┌────────
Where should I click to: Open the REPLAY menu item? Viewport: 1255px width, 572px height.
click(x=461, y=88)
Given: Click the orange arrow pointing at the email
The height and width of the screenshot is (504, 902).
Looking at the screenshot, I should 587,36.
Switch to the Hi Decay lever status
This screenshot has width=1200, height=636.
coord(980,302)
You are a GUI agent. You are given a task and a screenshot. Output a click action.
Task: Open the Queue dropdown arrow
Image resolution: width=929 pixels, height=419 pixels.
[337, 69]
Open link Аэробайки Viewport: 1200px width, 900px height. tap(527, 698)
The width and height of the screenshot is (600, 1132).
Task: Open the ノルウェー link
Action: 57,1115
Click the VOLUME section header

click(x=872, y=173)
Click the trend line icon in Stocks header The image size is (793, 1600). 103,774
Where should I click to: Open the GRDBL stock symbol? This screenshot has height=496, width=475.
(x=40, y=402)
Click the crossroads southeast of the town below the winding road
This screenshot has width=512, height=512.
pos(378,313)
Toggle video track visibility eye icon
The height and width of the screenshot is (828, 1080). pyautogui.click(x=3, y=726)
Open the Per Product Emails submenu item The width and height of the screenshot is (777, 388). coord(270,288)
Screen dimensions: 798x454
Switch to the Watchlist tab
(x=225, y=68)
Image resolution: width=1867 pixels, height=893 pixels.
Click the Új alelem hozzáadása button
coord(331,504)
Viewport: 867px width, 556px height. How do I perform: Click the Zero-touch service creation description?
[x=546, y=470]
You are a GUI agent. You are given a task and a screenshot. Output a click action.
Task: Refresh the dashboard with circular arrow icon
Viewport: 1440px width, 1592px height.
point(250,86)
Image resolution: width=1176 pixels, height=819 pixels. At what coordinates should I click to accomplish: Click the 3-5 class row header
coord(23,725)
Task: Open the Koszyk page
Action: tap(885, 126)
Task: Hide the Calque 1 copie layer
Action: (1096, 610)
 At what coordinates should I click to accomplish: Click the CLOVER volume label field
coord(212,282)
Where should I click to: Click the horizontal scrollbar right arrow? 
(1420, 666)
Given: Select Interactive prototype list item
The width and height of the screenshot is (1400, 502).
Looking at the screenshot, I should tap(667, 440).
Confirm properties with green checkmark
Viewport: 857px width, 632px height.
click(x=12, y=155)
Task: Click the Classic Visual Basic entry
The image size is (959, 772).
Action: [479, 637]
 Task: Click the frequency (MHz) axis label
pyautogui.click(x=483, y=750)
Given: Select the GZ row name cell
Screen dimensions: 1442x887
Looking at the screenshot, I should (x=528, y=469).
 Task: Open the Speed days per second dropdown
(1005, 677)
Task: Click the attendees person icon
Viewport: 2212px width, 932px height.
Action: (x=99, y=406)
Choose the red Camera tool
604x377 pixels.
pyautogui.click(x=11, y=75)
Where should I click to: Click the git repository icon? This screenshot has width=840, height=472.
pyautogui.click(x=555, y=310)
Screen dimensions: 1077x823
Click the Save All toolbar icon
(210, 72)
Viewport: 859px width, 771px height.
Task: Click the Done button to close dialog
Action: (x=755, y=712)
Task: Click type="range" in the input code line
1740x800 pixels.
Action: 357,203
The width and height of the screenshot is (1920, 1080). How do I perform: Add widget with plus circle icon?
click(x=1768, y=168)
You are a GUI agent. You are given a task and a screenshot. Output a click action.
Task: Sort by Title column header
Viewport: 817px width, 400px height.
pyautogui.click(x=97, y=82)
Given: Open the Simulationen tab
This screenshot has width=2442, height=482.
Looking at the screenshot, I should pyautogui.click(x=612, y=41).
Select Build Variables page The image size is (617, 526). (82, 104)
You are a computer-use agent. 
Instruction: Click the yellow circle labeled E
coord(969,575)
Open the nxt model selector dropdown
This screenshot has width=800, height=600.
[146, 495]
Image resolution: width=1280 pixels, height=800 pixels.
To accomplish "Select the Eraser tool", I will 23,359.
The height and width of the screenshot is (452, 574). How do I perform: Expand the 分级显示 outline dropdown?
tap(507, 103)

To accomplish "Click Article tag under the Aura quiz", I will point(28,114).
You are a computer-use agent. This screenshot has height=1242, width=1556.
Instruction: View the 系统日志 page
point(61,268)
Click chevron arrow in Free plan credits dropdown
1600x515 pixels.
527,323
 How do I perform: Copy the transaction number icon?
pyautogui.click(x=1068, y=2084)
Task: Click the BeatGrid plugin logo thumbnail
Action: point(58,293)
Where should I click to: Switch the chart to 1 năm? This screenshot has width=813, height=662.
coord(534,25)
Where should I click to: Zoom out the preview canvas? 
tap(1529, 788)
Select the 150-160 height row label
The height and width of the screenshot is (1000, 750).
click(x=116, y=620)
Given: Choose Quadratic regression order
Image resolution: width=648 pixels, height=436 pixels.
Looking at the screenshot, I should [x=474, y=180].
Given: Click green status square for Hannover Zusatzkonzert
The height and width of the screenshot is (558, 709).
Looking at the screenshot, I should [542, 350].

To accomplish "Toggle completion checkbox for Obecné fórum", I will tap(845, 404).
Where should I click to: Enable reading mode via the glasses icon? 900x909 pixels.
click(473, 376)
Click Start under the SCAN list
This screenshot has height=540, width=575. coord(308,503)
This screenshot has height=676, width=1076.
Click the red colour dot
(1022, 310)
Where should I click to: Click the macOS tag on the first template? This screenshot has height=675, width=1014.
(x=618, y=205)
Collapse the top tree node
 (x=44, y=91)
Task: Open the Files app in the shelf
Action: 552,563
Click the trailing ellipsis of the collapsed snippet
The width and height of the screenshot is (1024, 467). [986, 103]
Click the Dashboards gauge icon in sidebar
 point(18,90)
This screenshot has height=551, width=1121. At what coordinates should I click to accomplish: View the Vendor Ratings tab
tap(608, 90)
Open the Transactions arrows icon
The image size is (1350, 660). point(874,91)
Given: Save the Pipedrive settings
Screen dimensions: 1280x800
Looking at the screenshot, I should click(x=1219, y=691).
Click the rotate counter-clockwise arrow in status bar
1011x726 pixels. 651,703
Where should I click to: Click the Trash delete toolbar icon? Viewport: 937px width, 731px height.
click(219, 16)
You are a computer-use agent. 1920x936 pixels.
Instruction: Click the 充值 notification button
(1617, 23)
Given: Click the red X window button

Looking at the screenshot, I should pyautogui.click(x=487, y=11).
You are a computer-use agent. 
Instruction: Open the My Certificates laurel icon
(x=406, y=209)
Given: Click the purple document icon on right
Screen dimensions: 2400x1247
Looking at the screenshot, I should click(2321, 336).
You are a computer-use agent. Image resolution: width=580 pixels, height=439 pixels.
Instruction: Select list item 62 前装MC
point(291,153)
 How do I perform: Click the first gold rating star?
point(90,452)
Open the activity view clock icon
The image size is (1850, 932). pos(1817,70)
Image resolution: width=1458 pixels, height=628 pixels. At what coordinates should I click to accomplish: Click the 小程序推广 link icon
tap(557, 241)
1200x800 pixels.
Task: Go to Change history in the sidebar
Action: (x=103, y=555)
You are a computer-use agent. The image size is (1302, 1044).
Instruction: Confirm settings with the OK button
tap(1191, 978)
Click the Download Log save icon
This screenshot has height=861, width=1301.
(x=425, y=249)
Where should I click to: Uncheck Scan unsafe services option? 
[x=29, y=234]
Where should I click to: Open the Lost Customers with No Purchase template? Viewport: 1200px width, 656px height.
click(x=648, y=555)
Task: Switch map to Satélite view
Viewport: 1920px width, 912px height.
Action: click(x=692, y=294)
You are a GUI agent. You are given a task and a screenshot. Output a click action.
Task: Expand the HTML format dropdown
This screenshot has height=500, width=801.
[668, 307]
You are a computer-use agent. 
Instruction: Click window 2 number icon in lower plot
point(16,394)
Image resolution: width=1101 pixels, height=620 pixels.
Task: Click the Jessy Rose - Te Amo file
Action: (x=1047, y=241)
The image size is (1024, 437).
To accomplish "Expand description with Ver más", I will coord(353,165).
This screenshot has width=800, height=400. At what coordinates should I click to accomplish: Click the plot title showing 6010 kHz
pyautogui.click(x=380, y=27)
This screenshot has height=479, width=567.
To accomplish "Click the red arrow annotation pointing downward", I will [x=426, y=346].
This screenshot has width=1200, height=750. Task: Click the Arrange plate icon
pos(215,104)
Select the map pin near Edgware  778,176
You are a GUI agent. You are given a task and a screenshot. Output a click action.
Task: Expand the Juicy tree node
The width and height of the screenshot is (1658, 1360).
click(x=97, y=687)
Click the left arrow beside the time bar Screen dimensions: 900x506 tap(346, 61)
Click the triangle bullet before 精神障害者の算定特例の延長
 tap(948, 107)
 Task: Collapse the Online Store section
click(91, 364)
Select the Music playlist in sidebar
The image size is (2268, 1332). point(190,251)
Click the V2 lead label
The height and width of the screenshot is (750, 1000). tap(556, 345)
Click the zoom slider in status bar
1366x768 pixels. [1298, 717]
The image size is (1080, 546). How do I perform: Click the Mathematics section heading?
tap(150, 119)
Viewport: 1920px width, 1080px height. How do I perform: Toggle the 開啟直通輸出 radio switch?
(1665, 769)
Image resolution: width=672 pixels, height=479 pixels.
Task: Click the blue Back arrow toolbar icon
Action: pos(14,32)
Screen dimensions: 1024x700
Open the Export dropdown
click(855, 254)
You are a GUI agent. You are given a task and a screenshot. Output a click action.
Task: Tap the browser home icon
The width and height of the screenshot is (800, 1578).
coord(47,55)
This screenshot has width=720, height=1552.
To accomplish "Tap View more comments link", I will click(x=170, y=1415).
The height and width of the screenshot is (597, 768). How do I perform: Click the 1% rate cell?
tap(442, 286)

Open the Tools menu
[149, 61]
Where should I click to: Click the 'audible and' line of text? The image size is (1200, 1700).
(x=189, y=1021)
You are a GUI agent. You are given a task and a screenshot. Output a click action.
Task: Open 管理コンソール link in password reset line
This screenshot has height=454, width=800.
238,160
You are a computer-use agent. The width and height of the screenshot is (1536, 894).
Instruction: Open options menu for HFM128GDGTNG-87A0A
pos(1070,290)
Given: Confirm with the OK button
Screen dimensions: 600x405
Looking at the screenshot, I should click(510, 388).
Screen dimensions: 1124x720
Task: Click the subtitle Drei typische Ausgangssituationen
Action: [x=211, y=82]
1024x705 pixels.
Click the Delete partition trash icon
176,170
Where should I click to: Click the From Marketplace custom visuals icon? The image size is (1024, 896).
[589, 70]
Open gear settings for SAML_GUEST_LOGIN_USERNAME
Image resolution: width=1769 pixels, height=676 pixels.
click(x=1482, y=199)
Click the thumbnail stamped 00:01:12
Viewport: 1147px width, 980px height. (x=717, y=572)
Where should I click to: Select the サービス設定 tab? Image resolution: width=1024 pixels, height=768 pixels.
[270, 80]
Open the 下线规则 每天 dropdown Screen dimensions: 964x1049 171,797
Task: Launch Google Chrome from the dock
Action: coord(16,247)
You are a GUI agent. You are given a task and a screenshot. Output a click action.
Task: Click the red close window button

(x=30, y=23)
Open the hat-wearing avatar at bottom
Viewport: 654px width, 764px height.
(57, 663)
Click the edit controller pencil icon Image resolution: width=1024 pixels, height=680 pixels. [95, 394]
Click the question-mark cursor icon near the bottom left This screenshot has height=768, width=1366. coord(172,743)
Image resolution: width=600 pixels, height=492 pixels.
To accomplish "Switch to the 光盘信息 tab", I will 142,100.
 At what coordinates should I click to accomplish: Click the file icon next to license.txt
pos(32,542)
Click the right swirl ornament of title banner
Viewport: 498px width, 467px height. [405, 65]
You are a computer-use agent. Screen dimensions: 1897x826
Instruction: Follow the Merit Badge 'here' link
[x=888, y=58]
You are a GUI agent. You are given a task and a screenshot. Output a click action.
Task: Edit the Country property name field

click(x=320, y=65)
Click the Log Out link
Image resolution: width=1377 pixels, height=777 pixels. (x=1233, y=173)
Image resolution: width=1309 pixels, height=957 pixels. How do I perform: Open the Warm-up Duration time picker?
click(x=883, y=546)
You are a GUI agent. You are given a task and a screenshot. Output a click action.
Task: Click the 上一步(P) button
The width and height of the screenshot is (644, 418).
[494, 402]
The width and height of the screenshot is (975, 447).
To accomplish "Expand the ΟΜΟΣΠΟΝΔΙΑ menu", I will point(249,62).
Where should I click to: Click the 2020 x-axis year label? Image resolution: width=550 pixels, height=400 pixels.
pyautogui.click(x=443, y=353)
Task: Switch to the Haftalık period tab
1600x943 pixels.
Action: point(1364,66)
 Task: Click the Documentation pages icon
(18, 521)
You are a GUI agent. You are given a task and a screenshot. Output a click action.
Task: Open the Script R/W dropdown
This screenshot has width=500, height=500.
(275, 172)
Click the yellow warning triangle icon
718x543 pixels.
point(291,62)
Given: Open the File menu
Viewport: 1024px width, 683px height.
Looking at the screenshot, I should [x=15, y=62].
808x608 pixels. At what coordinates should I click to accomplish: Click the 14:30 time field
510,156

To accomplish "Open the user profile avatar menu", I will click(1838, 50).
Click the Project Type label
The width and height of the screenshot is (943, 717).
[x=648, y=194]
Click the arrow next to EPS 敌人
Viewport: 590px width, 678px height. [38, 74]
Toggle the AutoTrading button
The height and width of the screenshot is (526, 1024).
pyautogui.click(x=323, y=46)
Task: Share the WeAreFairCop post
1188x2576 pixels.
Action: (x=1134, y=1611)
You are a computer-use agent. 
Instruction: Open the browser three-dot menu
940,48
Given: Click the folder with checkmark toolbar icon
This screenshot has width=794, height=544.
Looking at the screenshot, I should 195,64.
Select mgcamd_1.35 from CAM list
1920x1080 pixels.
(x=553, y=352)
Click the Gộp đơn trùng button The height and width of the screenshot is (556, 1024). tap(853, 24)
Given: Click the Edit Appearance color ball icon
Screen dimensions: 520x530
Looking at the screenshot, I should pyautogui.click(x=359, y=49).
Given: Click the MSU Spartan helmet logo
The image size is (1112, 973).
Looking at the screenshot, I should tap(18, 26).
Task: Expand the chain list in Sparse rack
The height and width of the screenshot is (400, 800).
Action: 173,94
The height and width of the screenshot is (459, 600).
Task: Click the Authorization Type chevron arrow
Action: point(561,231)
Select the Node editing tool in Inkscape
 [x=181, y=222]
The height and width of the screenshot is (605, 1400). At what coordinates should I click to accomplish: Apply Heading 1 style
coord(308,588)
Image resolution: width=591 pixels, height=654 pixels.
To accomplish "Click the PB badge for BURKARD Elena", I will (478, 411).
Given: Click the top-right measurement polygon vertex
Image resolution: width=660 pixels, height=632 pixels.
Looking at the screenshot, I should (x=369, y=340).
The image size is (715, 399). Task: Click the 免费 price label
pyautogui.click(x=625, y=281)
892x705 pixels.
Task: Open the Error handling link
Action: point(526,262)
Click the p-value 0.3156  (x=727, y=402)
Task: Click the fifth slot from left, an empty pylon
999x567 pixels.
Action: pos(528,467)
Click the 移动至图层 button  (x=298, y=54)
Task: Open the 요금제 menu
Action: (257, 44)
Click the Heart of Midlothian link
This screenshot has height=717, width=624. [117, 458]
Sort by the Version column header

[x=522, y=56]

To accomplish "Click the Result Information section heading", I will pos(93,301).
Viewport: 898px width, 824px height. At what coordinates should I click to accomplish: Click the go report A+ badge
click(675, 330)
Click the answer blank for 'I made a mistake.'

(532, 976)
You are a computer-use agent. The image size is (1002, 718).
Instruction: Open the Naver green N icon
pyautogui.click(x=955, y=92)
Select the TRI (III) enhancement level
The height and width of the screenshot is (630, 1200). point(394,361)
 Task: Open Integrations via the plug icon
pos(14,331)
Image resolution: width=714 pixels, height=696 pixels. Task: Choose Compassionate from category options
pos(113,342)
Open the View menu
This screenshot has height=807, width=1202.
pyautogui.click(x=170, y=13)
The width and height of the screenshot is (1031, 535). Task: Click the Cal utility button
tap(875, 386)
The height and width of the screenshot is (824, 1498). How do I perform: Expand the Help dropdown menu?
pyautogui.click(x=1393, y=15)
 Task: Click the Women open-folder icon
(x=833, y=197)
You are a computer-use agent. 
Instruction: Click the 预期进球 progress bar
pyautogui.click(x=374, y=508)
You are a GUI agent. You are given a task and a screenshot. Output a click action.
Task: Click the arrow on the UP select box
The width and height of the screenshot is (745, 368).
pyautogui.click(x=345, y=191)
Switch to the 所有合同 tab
└────────
Among the lines of the records, copy out each one that contains the word "bottom".

**EXPECTED ANSWER**.
Open the hat-wearing avatar at bottom
Click the question-mark cursor icon near the bottom left This screenshot has height=768, width=1366. coord(172,743)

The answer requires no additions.